Recently, I had cause to take to take a large number of Genbank formatted files and modify them, adding attributes and changing the name and id of the sequence. Here are some unexpected 'features' I encountered. The parsing was done with BioPython, and some of these issues are naturally Python-centric. Positions are given in normal (not computer science) format, ie. the first character is position 1.
LOCUS BTV8_Netherlands_2006 1981 bp DNA linear VRL 15-JUL-2008 ACCESSION AM498054 DEFINITION Bluetongue virus 8 complete viral segment 4 ...
Biopython extracts an id (accession) and a name (title) for the SeqRecord it constucts from any sequence file it parses. Unfortunately what they are depends on the actual format. By experimentation, for Genbank, the title is taken from the LOCUS on the first line, and the id is taken from the VERSION field. ACCESSION (oddly) isn't used.
The first line of the file has very strict positional requirements:
- It must start with 'LOCUS' and then space padding up to 12 characters
- The name follows (starting at position 13) and must not contain any space, but can contain punctuation and other strange characters. The positional constraints of the header line thus limit the length of the name.
- To describe length, 'bp' or 'aa' must appear at position 42. This is preceded by the atual length and space.
- Thus the length is right-aligned in its position. All other fields are left-aligned.
- The sequence type (e.g. 'DNA') appears at position 48, but can be missing (blank).
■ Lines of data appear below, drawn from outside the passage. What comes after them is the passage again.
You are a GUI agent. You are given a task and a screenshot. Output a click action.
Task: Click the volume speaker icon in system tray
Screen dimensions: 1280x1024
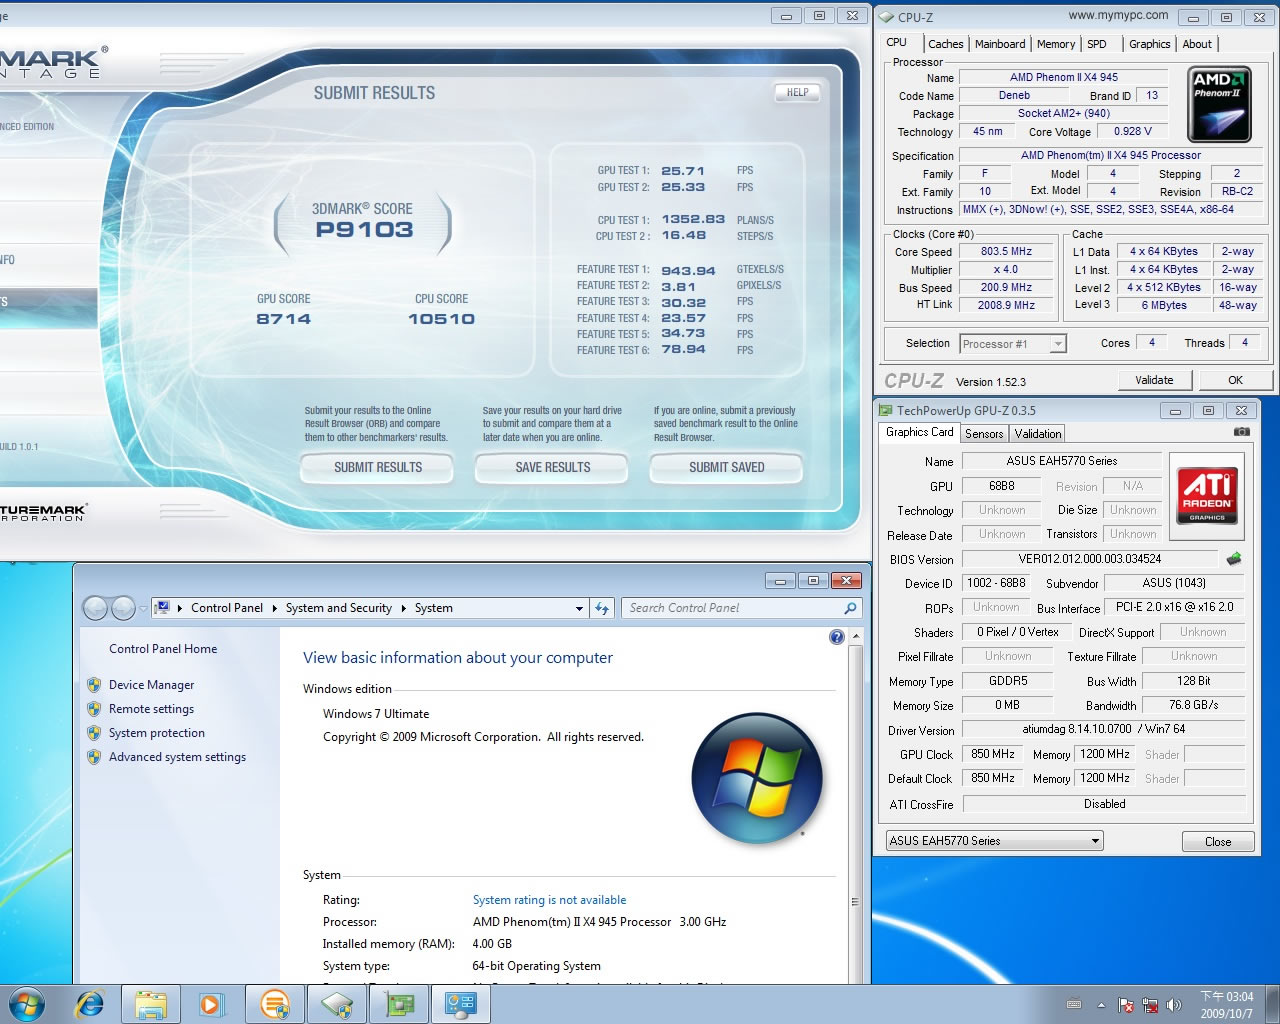[1174, 1005]
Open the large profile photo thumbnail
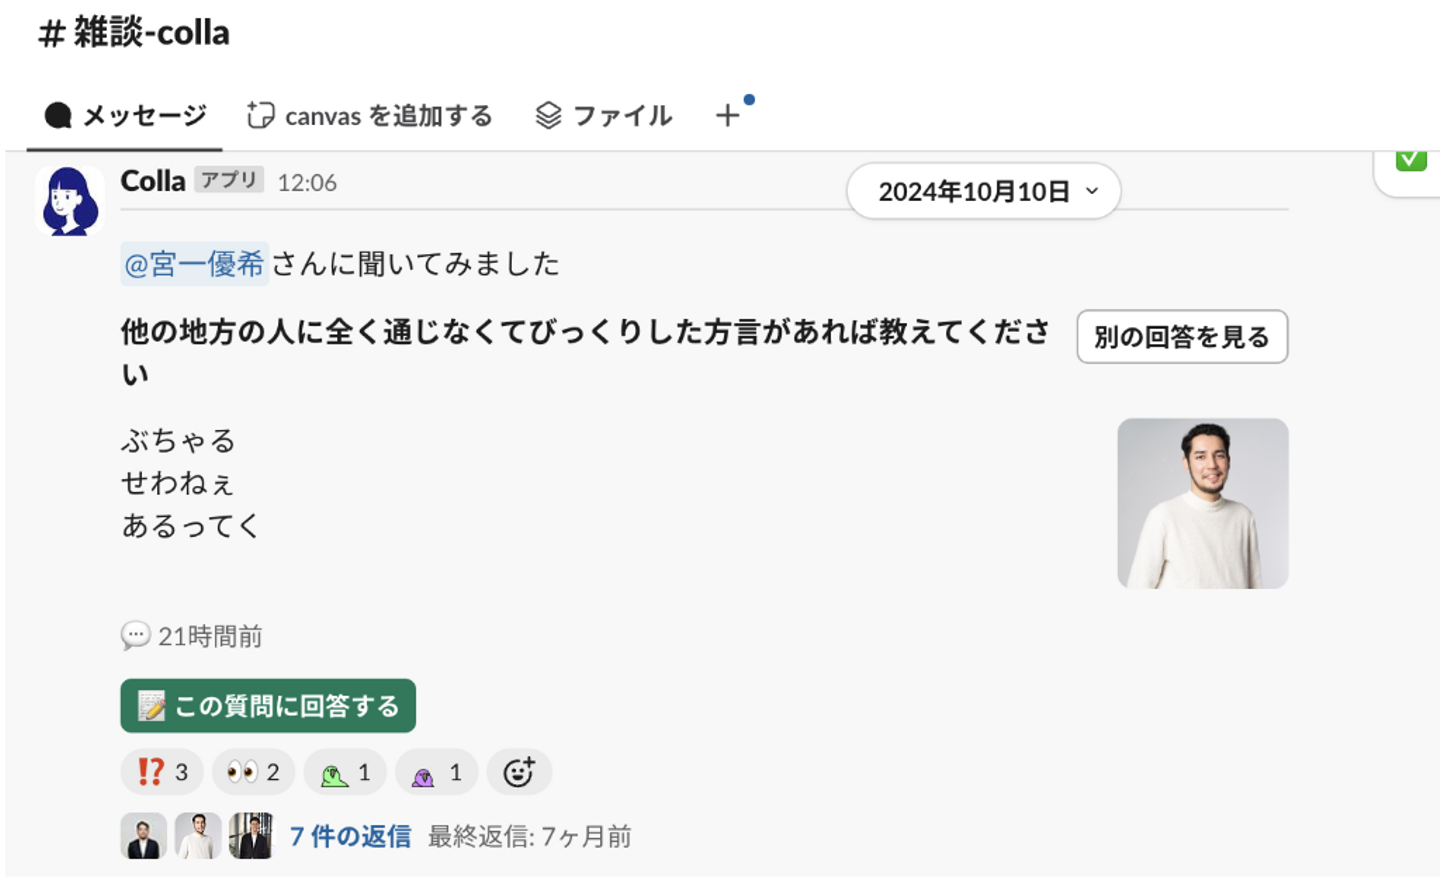The image size is (1440, 883). (1202, 503)
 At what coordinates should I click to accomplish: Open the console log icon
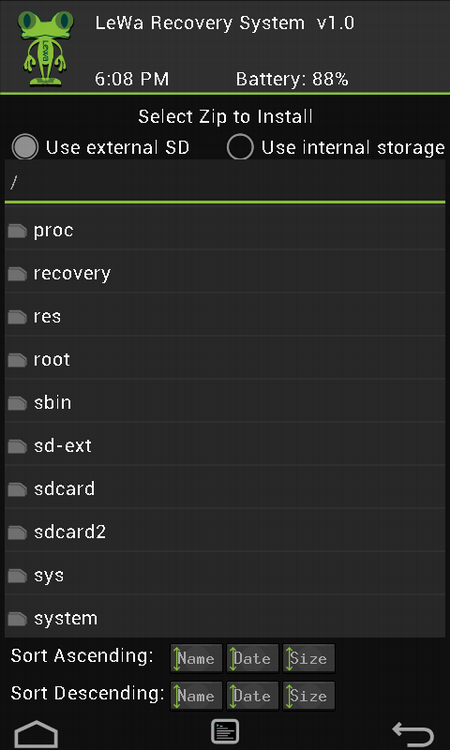[x=225, y=732]
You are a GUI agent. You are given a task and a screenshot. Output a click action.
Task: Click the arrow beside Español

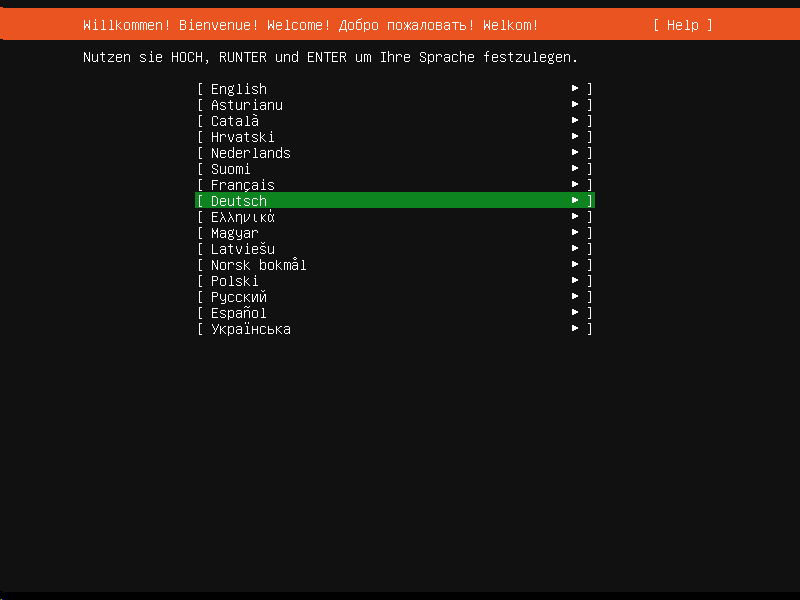pyautogui.click(x=575, y=313)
- The sequence shape (e.g. 'linear', 'circular') appears at position 56, but can be missing.
- The division code (?) appears at position 65 and is compulsory.
- The date appears at position 69.
There is an earlier version of Genbank, with different fixed positions. Seriously.
Subsequent fields in Genbank are less rigorous about positioning.
Additional fields can be inserted into the file (e.g. 'AWESOME Very awesome.'). For the most part, parsers skip unrecognised fields.